Vogelgrippe

„Keine Entspannung in Sicht“

Nachdem inzwischen 13 Bundesländer Vögel gefunden wurden, die an dem hochpathogenen und aggressiven Virus H5N8 verstarben, bleibt die Lage in Deutschland bedrohlich. Aktuell sei keine Entspannung der Lage zu erwarten, erklärte Landwirtschaftsminister Till Backhaus am Donnerstag im Schweriner Landtag.

Jeden Tag neue Fälle

„Nach wie vor zeigt das Geschehen eine noch nie dagewesene Dynamik mit rasanter Ausbreitungstendenz“, mahnte der Minister. Jeden Tag würden neue Fälle aus Mecklenburg-Vorpommern, Deutschland und der Welt gemeldet. Besorgniserregend sei vor allem die hohe Viruslast und Erregerausscheidung bei Wildvögeln, stellte Backhaus fest.

160 erkrankte Wildvögel

Seit dem ersten Nachweis Anfang November hat sich das Virus über das gesamte Bundesgebiet ausgebreitet.
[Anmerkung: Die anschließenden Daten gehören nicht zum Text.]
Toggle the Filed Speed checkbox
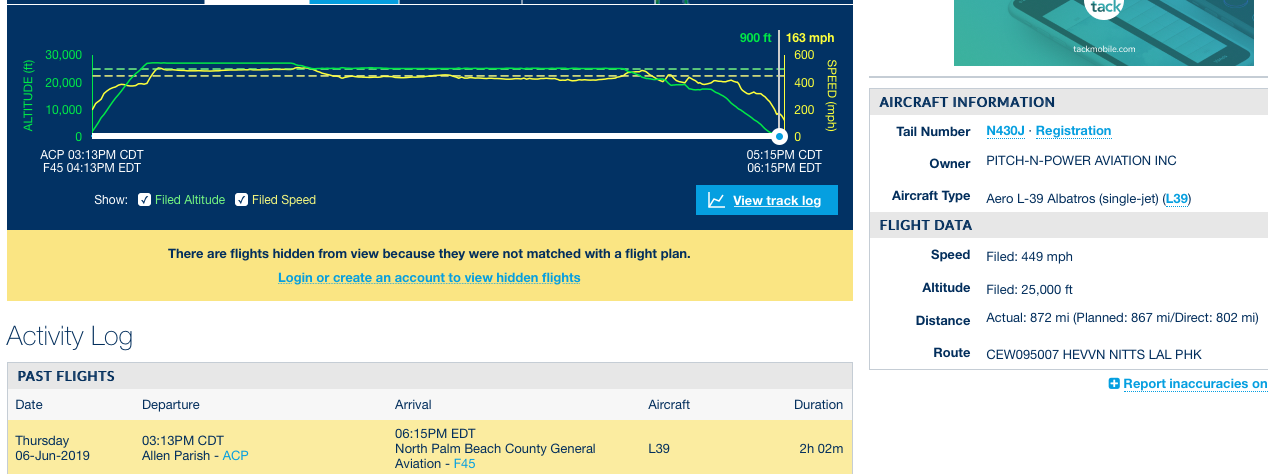Viewport: 1268px width, 474px height. click(242, 200)
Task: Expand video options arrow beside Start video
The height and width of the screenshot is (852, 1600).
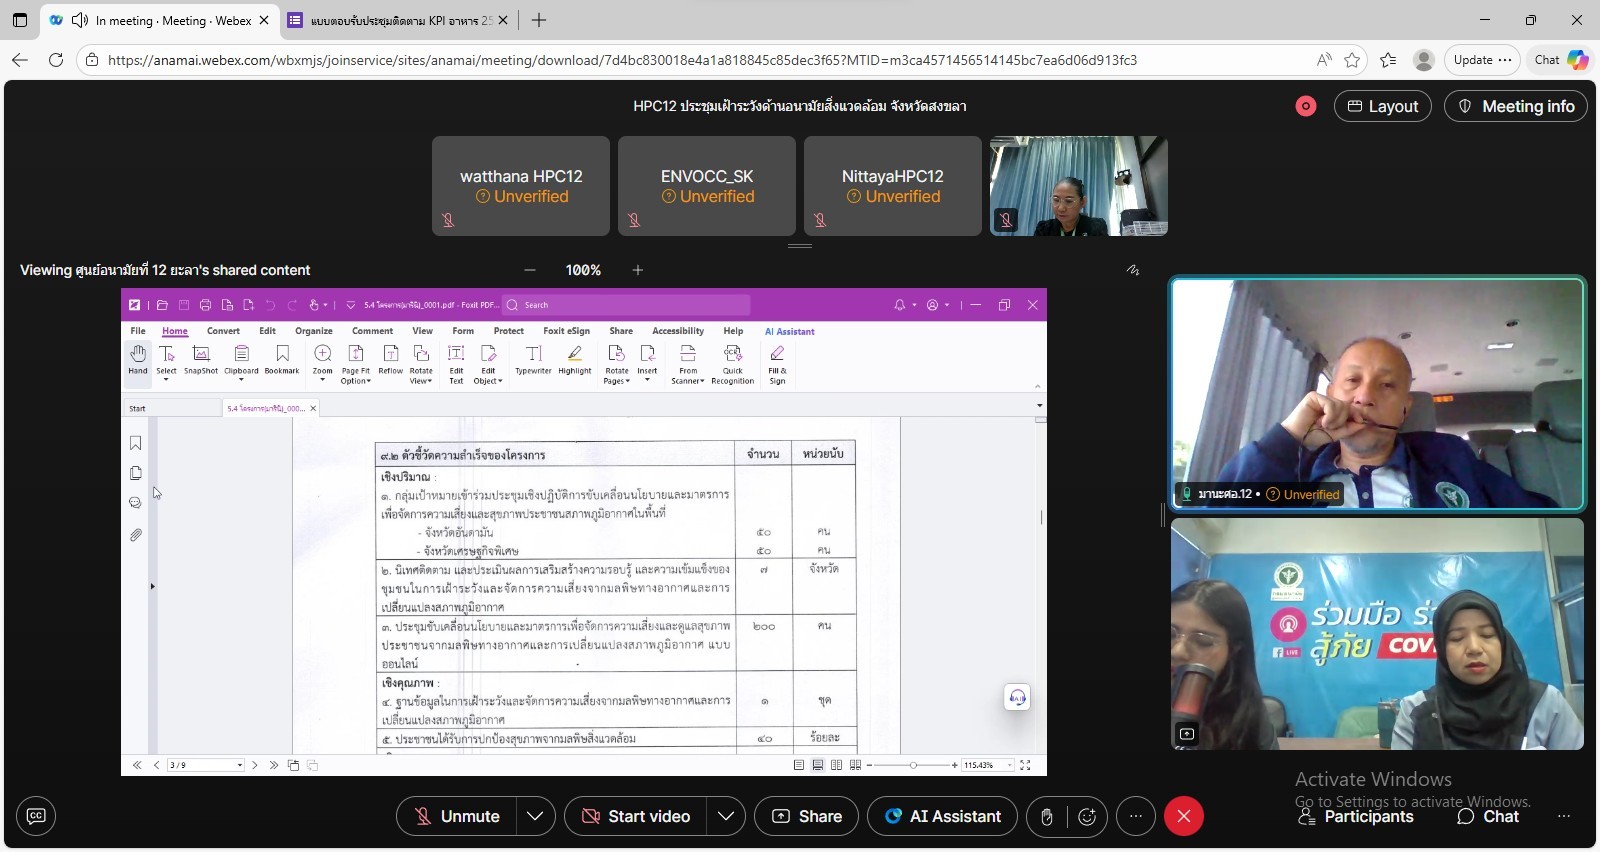Action: (726, 817)
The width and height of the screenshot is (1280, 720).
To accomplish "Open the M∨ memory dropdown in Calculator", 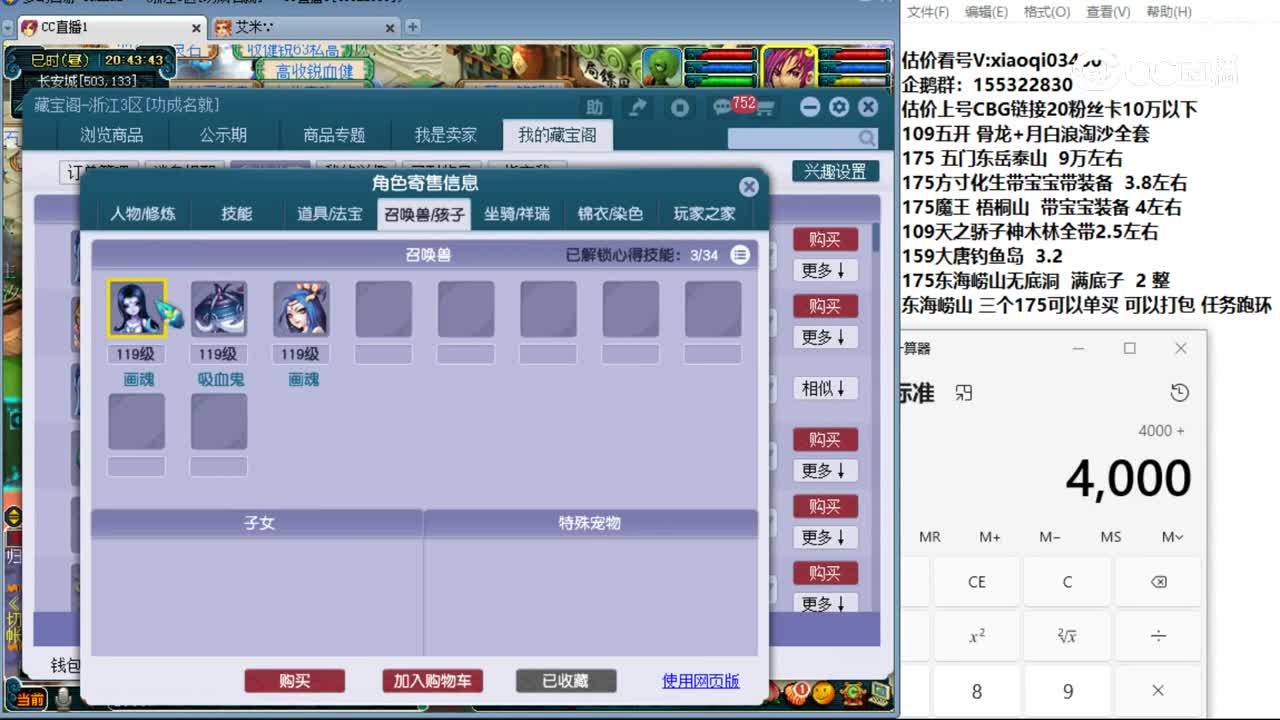I will (1170, 537).
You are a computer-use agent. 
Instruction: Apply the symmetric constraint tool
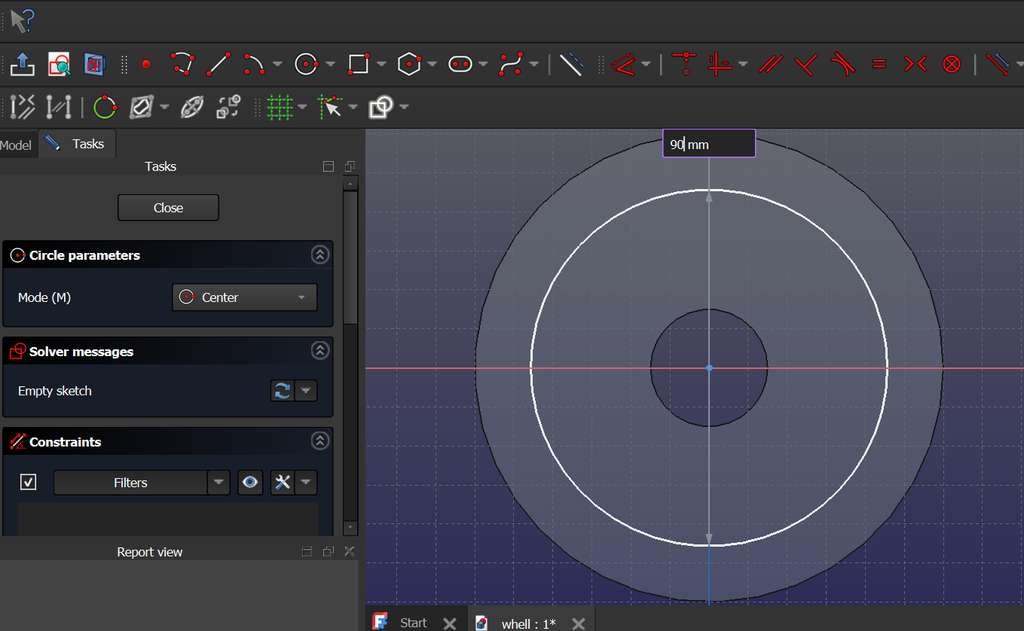click(915, 64)

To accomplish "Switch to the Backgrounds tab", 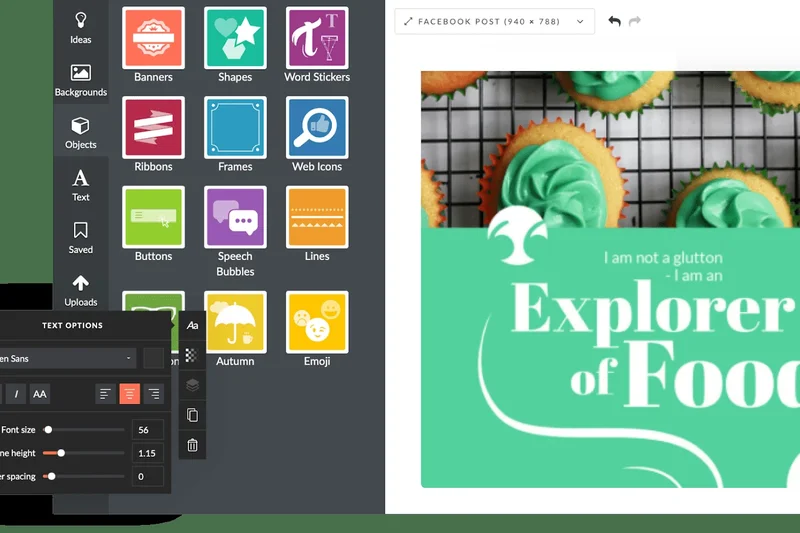I will tap(81, 80).
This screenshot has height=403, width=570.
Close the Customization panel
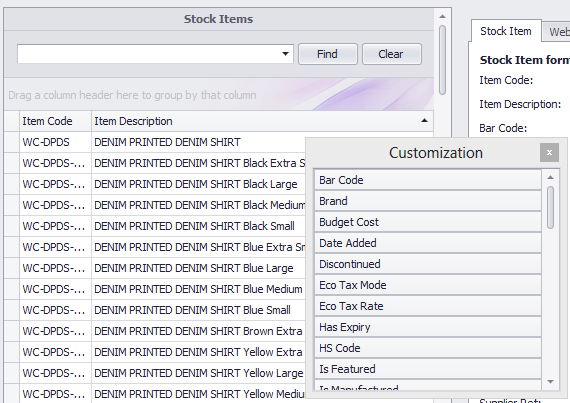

Vom Seuchengeschehen sind derzeit 13 Bundesländer betroffen. In Mecklenburg-Vorpommern ist kein Landkreis mehr ohne Virusnachweis in der Wildvogelpopulation. Im Nordosten konnte das H5N8-Virus bislang bei rund 160 Wildvögeln sowie in 12 Nutztierbeständen bestätigt werden. Rund 750 Stück Hausgeflügel wurden vorsorglich getötet.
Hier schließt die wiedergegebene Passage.